In deze zaak gaat het om een hoger beroep van een man tegen een beschikking van de rechtbank Amsterdam van 19 december 2018, waarin de gemeente Amsterdam verhaalsbijdragen heeft vastgesteld die de man aan de gemeente moet betalen in verband met bijstandsverlening aan zijn ex-vrouw en hun minderjarige kind. De man is op 14 maart 2019 in hoger beroep gekomen. De gemeente heeft op 3 mei 2019 een verweerschrift ingediend. Tijdens de mondelinge behandeling op 3 oktober 2019 zijn beide partijen verschenen, waarbij de man werd bijgestaan door zijn advocaat, mr. S. Maachi, en de gemeente werd vertegenwoordigd door B. Heidbuurt en mr. L.E.W. van Hooijdonk.
De feiten van de zaak zijn als volgt: de man was gehuwd met de vrouw, met wie hij op 23 augustus 2016 is gescheiden. Uit dit huwelijk is een minderjarig kind geboren. De gemeente verleent sinds 16 maart 2015 bijstand aan de vrouw. De rechtbank had eerder bepaald dat de man € 100,- per maand aan kinderalimentatie moest betalen. De gemeente heeft vervolgens een verhaalsbesluit genomen, waarbij het verhaalsbedrag op € 353,23 per maand werd vastgesteld. In de bestreden beschikking heeft de gemeente verzocht om het verhaalsbedrag te verhogen naar € 1.650,48 over een bepaalde periode en € 353,23 per maand vanaf een latere datum.

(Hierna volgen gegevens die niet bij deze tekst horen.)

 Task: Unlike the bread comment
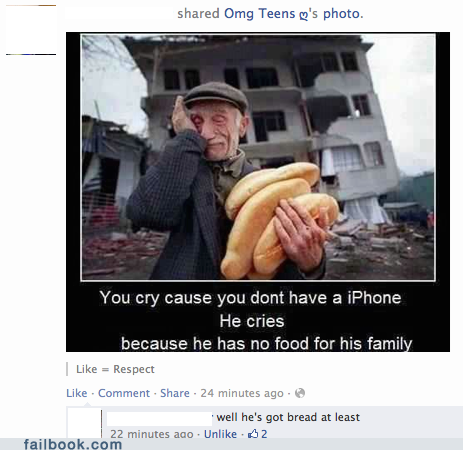click(x=220, y=434)
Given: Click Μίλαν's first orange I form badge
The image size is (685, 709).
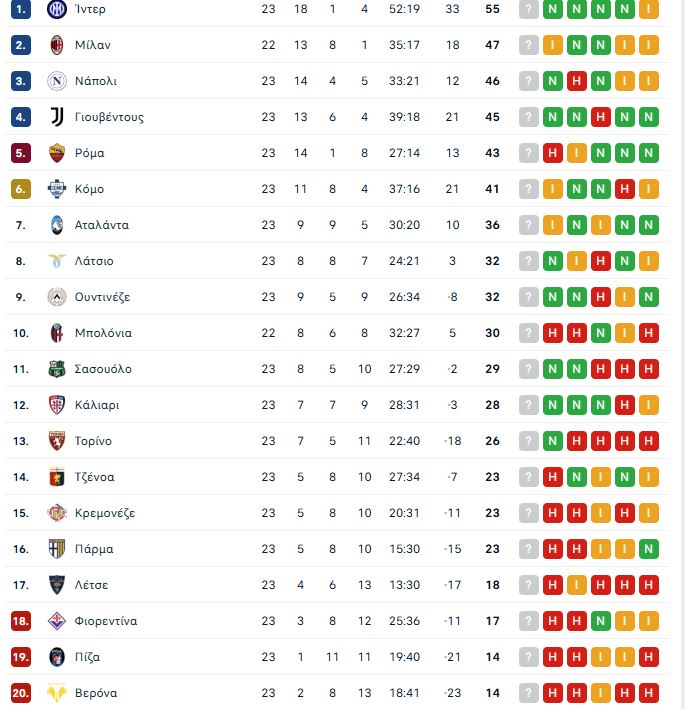Looking at the screenshot, I should tap(553, 45).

Het hof heeft in zijn uitspraak de draagkracht van de man beoordeeld, waarbij het de gebruikelijke berekeningsmethoden voor alimentatie heeft gehanteerd. De man heeft verklaard dat zijn netto besteedbaar inkomen € 2.468,- per maand bedraagt. Het hof heeft vastgesteld dat de man over de periode van 1 oktober 2017 tot 31 maart 2018 in totaal € 996,- aan de gemeente verschuldigd is en dat de verhaalsbijdrage met ingang van 1 april 2018 op € 166,- per maand wordt vastgesteld, met ingang van 1 oktober 2018 op nihil. De beschikking van de rechtbank is vernietigd en het hof heeft de verhaalsbijdrage opnieuw vastgesteld.